Anworth Mortgage (ANH) reported below expected third quarter performance on October 25, 2012. Analysts were expecting a consensus mean earnings per share of $0.17, whereas the company reported an EPS figure of $0.15 per share, about 12% below expectations.
The following table gives a complete picture of the performance during the third quarter.
The company generated $47 million in interest income during the third quarter of the current year, which was 14% below the interest income that it generated during the third quarter of the previous year. Despite a 5.6% year over year increase in the interest yielding assets, the interest income declined. Much of the decline in interest income was attributed to the decline in asset yields, from 3.15% in the linked quarter to 3.04% at the end of the third quarter. This represents a direct impact of the implementation of the third round of easing conducted by the Fed, where the Fed is buying agency bonds that are fixed rate in nature. Around 21% of Anworth's entire portfolio is invested in such fixed rate mortgage backed securities that the Fed is buying. As a result of Fed bond buying, the prices of these bonds have increased, resulting in a decrease in the yields.

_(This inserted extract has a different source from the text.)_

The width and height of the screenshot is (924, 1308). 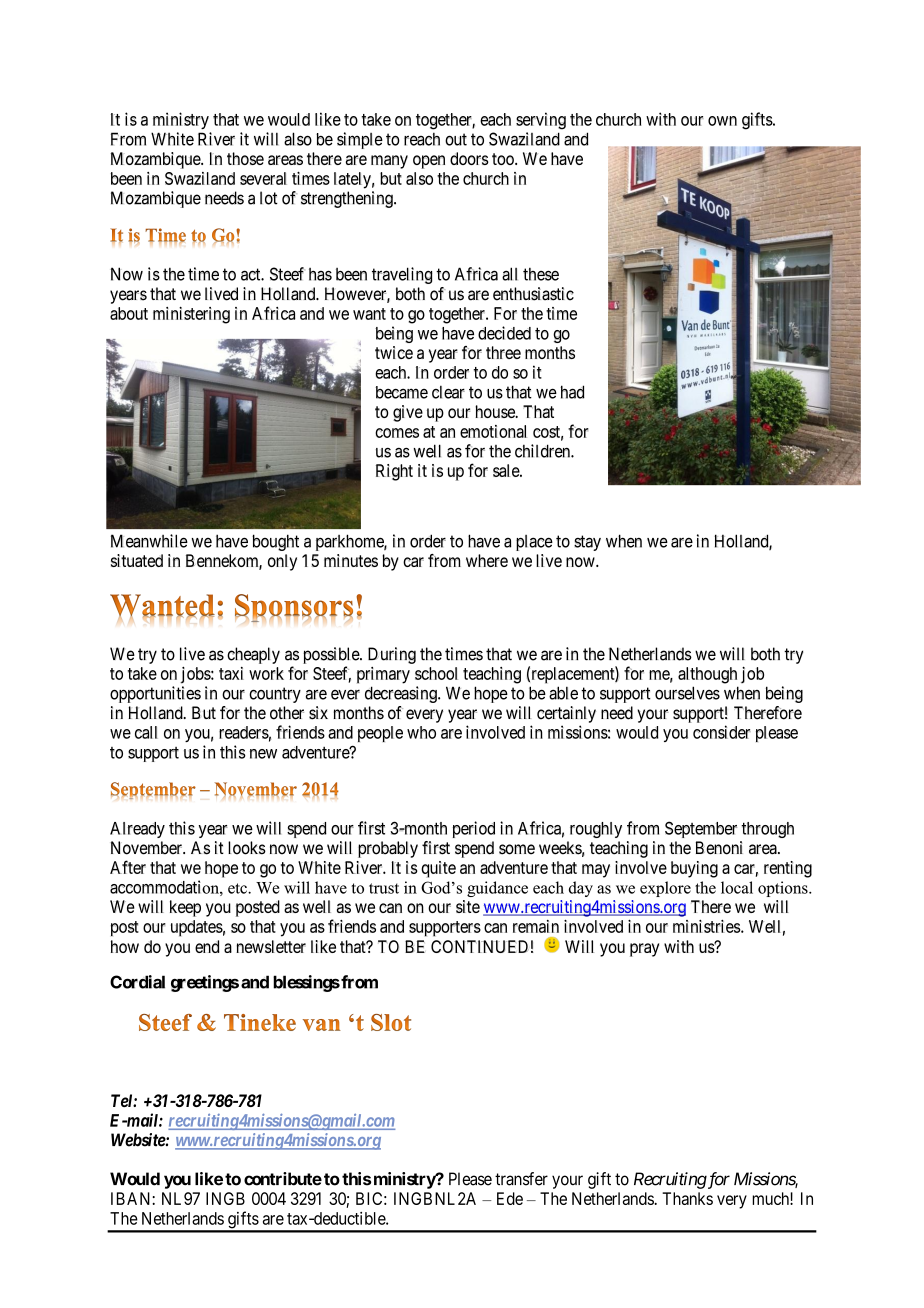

During the third quarter, the company was not able to benefit from the ultra low interest rate environment. When compared to the linked quarter, the cost of funds remained flat at 1.08% while the interest expense surged 2%.
While the net interest margin declined 18 basis points compared to the linked quarter, net interest income of $25.4 million that the company earned during the third quarter declined 23% year over year. This is compared to a sequential decline of 20 basis points and 27 basis points in the net interest margins of Capstead (CMO) and Hatteras (HTS), respectively.
The company was not able to curtail its operating expense and it surged 12%, to $3.8 million at the end of the third quarter of the current year. Lower net interest income and higher operating expenses led to a bottom line of $22 million, 28% below the bottom line of the same quarter of the previous year.
Asset Portfolio Composition:
At the end of the third quarter, 21% of the entire assets portfolio is composed of fixed rate agency mortgage backed securities - the rest is composed of adjustable rate agency mortgage backed securities with different reset periods ranging from less than 5 years to less than 1 year. This is compared to 19% of fixed rate securities and 81% adjustable rate securities at the end of the second quarter of the current year.
The stock offers a dividend yield of around 10%, compared to only 1.86% offered by the 10-year treasury. The dividend yield is backed well by an operating cash flow yield of 27%. During the current year, the company has already slashed its dividend distributions twice.
In conclusion, despite the fact that the company owns a major stake in adjustable rate agency securities, which the Fed does not intend to buy, the results for the third quarter were affected negatively by QE3. Going forward, we believe the company has sufficient financial muscle to continue its elevated dividend distribution, even if the Fed accelerates its bond buying program. Therefore, we recommend income oriented investors to long the stock.